Keynote Speaker
Biography
Prof. Liu Qi is currently an associate professor in the Department of Physics, City University of Hong Kong. He obtained his Ph.D from Purdue University in 2014. Before joining CityU, he worked as a postdoctoral fellow at Argonne National Laboratory. His current research interests focus on the structure-property-studies of functional materials via multiple neutron- and synchrotron-based techniques. His broad research activities include the design and synthesis of novel energy storage materials, phase transition mechanism and neutron-/synchrotron physics. Currently, Dr. LIU authored over 130 peer reviewed journal papers and over 20 conference papers.

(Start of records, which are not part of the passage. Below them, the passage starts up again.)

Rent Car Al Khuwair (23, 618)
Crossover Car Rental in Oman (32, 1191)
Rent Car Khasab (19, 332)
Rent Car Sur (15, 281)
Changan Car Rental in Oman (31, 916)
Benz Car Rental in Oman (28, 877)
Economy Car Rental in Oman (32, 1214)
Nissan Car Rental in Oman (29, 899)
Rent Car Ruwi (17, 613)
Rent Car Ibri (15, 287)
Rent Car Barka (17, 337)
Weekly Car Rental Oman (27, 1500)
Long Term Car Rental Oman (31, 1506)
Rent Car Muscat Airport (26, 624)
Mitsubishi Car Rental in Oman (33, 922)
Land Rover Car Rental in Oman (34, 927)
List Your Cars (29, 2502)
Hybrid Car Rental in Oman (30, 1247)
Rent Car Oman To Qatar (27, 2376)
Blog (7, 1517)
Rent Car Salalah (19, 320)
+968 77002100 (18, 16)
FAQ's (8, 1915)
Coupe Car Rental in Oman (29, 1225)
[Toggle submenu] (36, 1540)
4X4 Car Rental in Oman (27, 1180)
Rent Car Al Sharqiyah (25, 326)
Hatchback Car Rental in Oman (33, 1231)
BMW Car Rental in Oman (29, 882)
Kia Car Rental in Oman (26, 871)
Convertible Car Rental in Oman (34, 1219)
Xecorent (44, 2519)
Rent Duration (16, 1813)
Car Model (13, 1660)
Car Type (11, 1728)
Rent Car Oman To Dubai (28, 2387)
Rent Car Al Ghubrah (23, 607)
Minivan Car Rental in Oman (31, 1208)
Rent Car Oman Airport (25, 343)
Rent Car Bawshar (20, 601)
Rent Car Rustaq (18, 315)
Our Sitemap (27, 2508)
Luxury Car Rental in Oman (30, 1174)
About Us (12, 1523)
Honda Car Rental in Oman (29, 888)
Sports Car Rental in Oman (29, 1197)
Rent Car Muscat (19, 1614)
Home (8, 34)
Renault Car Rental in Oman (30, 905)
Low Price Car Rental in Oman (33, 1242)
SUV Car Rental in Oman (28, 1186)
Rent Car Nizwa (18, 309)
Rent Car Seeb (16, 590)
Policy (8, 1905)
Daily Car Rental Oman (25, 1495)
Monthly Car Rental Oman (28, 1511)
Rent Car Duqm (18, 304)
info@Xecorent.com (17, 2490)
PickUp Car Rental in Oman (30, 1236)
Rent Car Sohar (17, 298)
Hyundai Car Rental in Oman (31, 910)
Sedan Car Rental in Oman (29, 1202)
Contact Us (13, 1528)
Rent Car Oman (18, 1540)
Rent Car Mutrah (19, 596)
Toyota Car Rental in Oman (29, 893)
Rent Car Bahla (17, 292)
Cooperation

He has a citation of >10,000 and H-index of 53.
Lithium-ion Battery Cathodes: From Cobalt-rich to Cobalt-free
Qi LIU
Abstract
Knowledge of atomic interactions with high energy photons or particles opened up a window to the microscopic structures of materials. In particular, X-rays and neutrons interact with electrons and nuclei of atoms in different ways, which enables their complementary scattering, spectroscopic, and imaging capabilities for structural characterizations. Over the past few decades, techniques based on X-ray and neutron interactions, capable of being time resolved and combined, have been well developed for encoding structures in various length, elemental and temporal levels, and, in turn, have ignited breakthroughs in the field of battery science and engineering. In this talk, we will firstly reviewed the advanced X-ray and neutron techniques for studying secondary rechargeable batteries such as lithium-ion batteries, sodium-ion batteries and et al. For each of the techniques, with a brief description of the theory on account of characterizing principles is given (i.e., scattering, excitation, and emission), followed by an introduction of operando methodologies including instruments, setups, and cell designs employed in synchrotron and neutron beamlines. Finally, a few practical examples are presented to demonstrate the applicability of these techniques in studying lithium/sodium ion batteries, with a particular emphasis on each of their structural sensitivities at various time, elemental, and length levels.